### [Task requirements]
Please return each entry exactly as it appears, but not the pictures.

Given data Start Marker

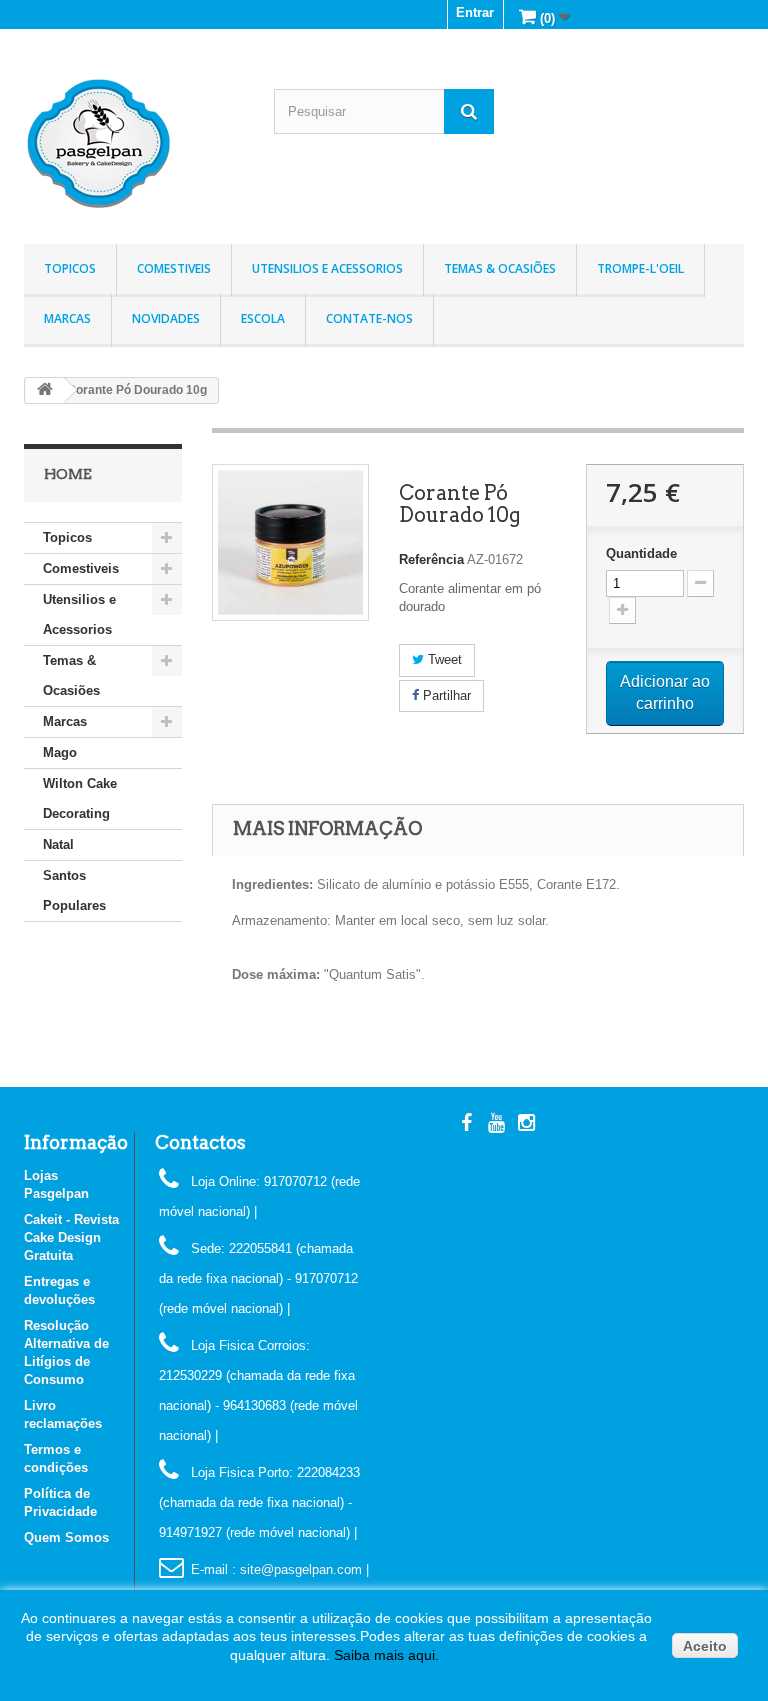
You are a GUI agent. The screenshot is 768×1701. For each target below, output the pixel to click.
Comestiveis (174, 268)
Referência (431, 559)
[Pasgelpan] (134, 144)
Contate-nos (369, 318)
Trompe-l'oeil (640, 268)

Given data End Marker

### [Output of the task]
You are a GUI agent. The screenshot is 768×1701. For each target below, output the pixel to click.
Comestiveis (174, 268)
Referência (431, 559)
[Pasgelpan] (134, 144)
Contate-nos (369, 318)
Trompe-l'oeil (640, 268)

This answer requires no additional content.